ZADANIA:
(a) Przełóż na angielski to zdanie z wpisu z mikrobloga: „Od miesiąca śmigam autem z manualną skrzynią i nie mogę ogarnąć pewnej rzeczy.”
(b) Od jak dawna, według wpisu z mikrobloga, trwa jazda autem z manualną skrzynią?

TEKST ŹRÓDŁOWY:

+---+

Wpis z mikrobloga

Pytanie do kierowców.
Od miesiąca śmigam autem z manualną skrzynią i nie mogę ogarnąć pewnej rzeczy. Ilekroć razy redukuę przy rondzie bądź innym skrzyżowaniu do dwójki, to nie mogę zrobić tego tak płynnie jak chciałbym. Przy robieniu prawka wiadomo, zwolniłem spokojnie aż dwójeczka wchodziła elegancko, ale to nie była jazda którą się praktykuje na codzień. Jak to robicie, że przy skrzyżowaniu redukujecie elegancko i nie szarpiecie?
  • 46
  • Odpowiedz
  • Otrzymuj powiadomienia
    o nowych komentarzach

Może zacznij się skupiać jak prowadzisz auto i eliminuj błędy.

+---+

FRAGMENTY ZBIORU DANYCH:
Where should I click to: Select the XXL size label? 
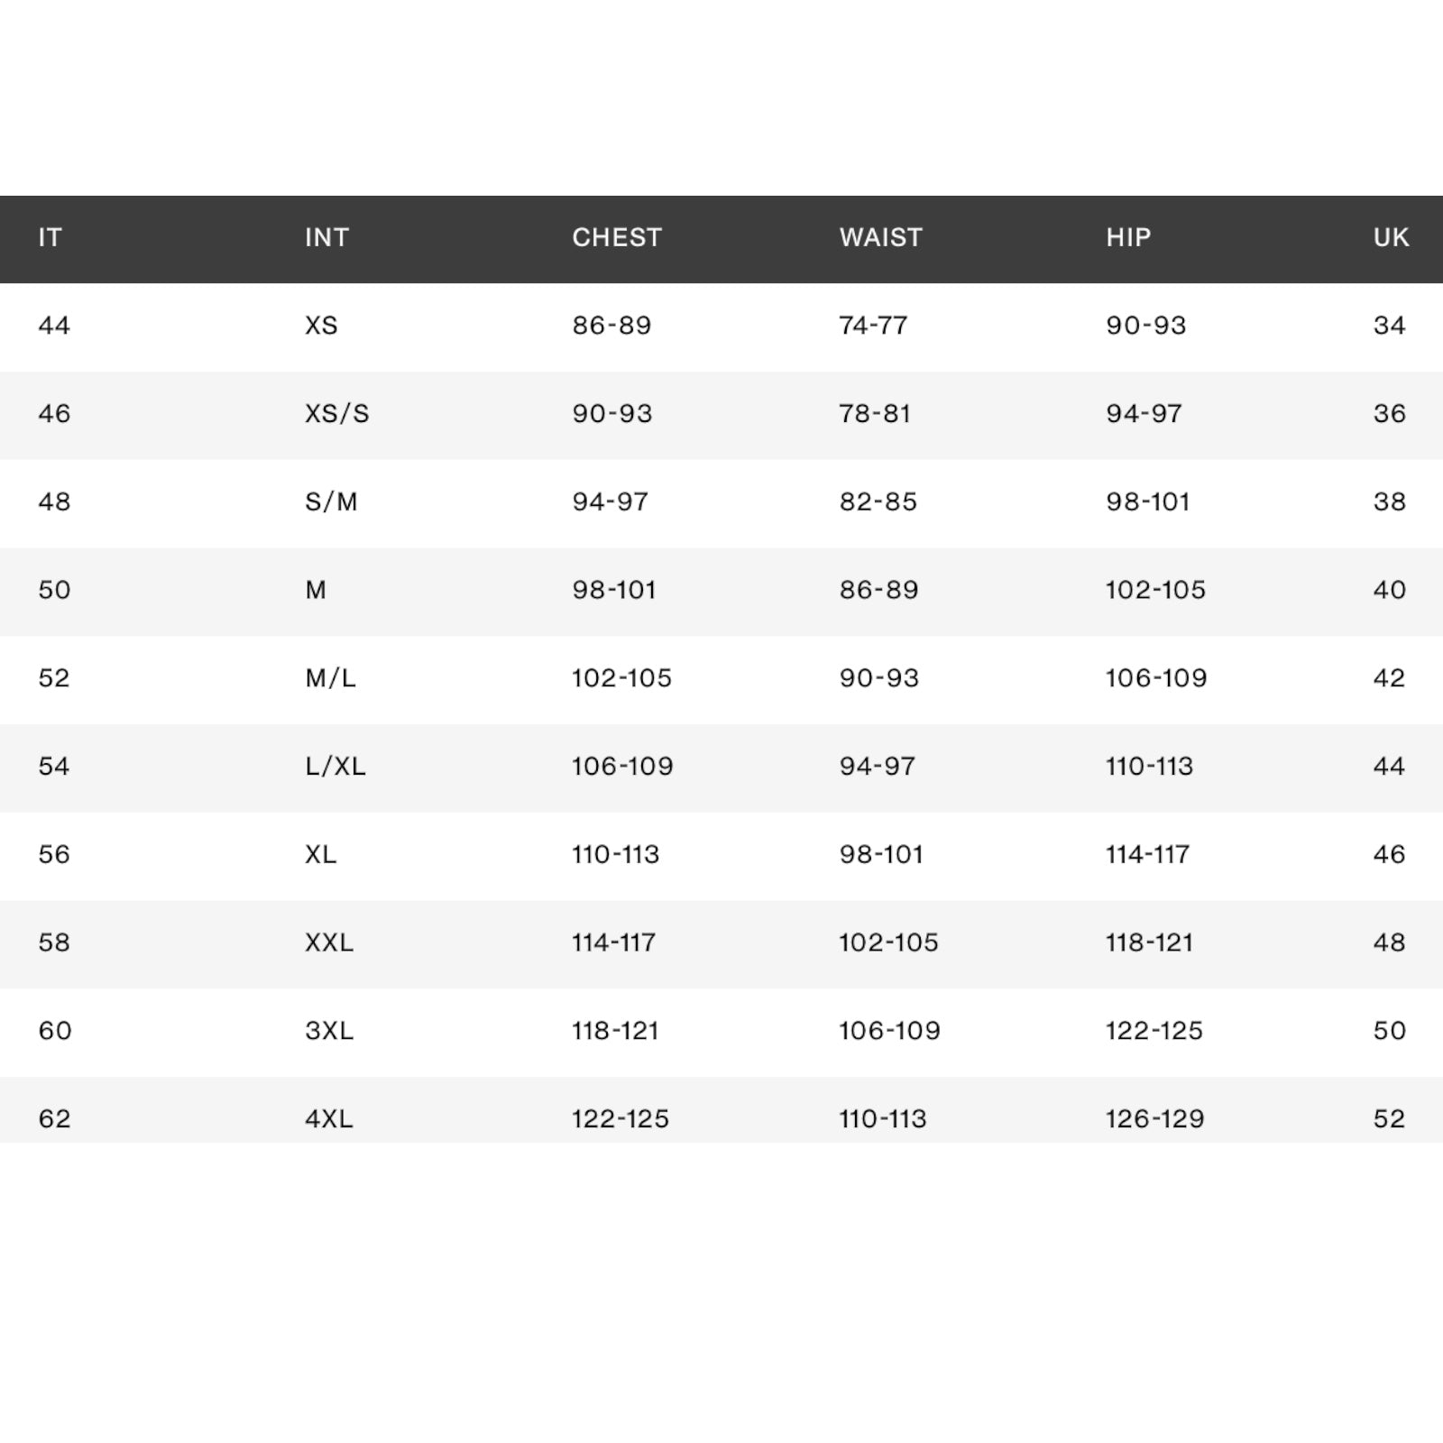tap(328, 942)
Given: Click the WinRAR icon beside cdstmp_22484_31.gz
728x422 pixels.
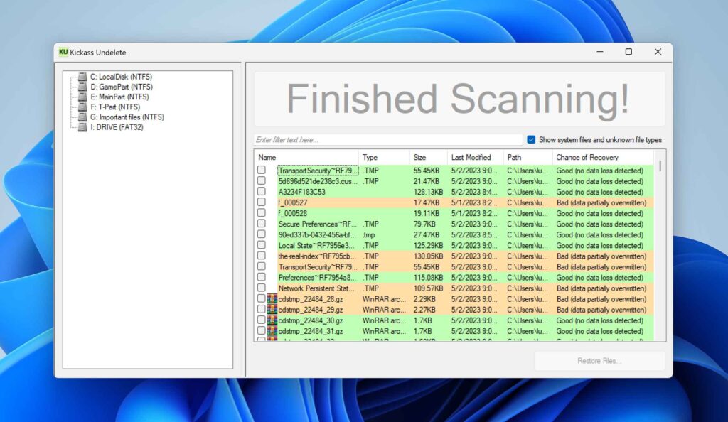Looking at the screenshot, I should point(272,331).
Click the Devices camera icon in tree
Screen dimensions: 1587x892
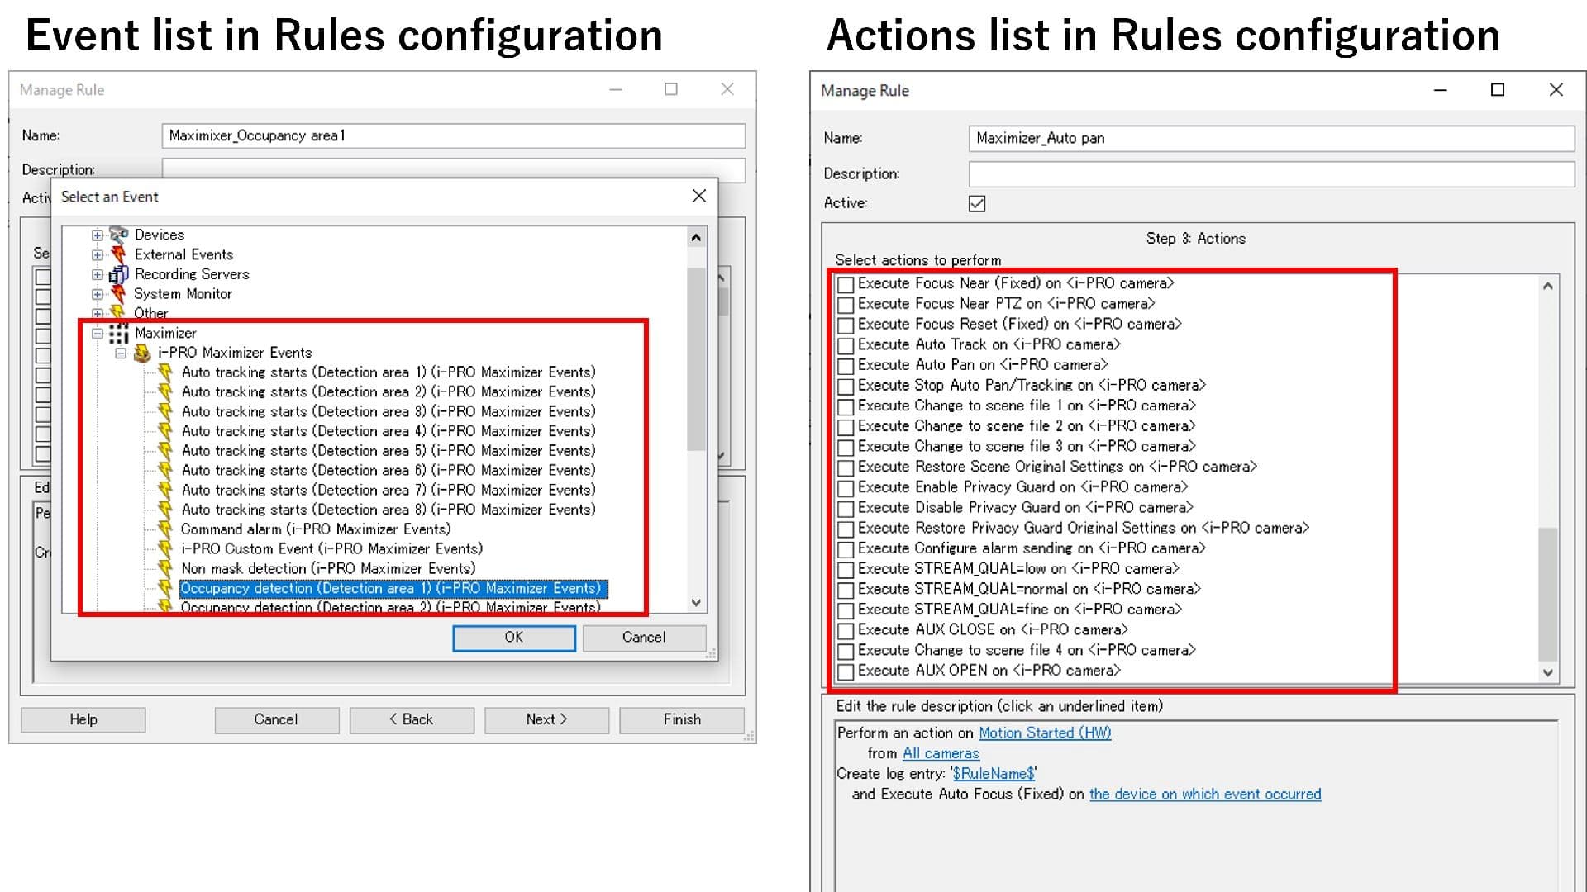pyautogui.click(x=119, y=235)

+---+

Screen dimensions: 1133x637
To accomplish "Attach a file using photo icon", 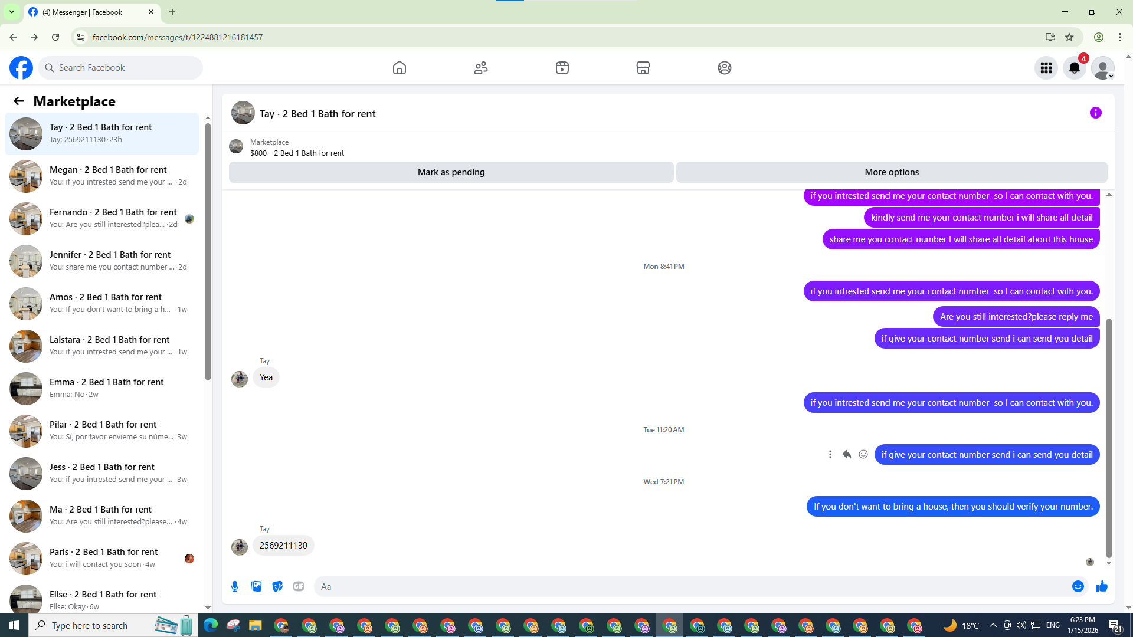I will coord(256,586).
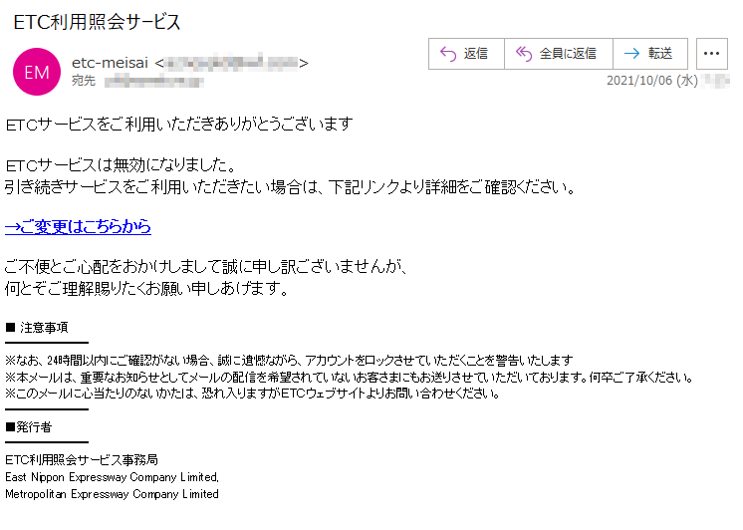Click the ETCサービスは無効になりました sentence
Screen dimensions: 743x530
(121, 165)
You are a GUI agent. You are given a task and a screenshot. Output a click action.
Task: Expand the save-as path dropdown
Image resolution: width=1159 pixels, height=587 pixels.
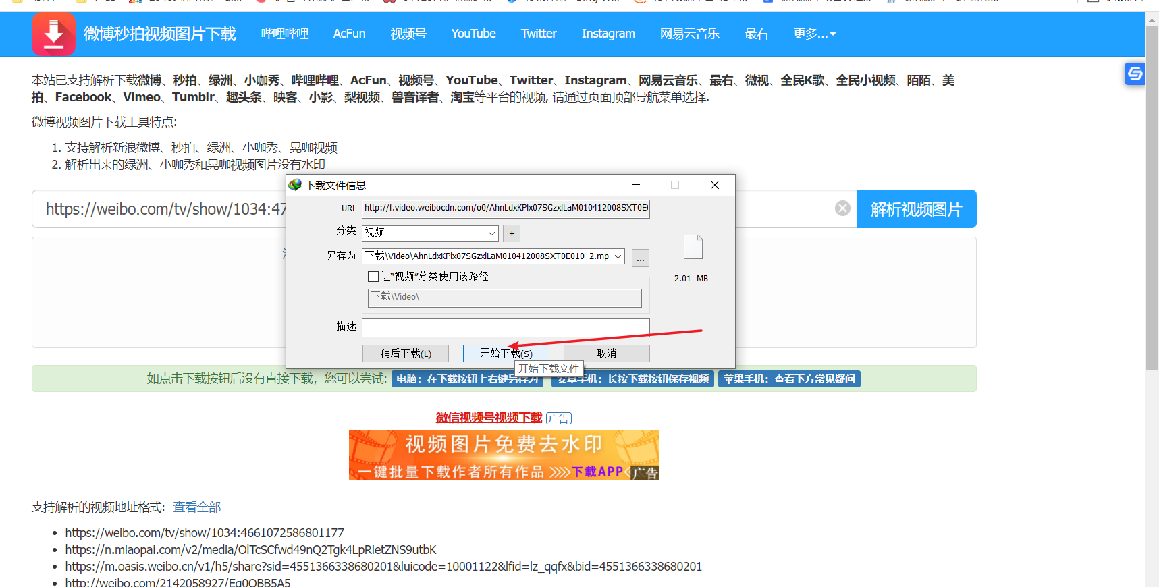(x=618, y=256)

+---+

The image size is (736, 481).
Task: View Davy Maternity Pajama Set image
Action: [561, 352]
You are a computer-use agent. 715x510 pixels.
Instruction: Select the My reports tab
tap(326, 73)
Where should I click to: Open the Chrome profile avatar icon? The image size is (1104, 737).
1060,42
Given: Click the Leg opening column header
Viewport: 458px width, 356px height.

+---+

ODPOWIEDZI:
(a) For a month I've been driving a car with a manual gearbox, and I can't figure out one thing.

(b) Od miesiąca.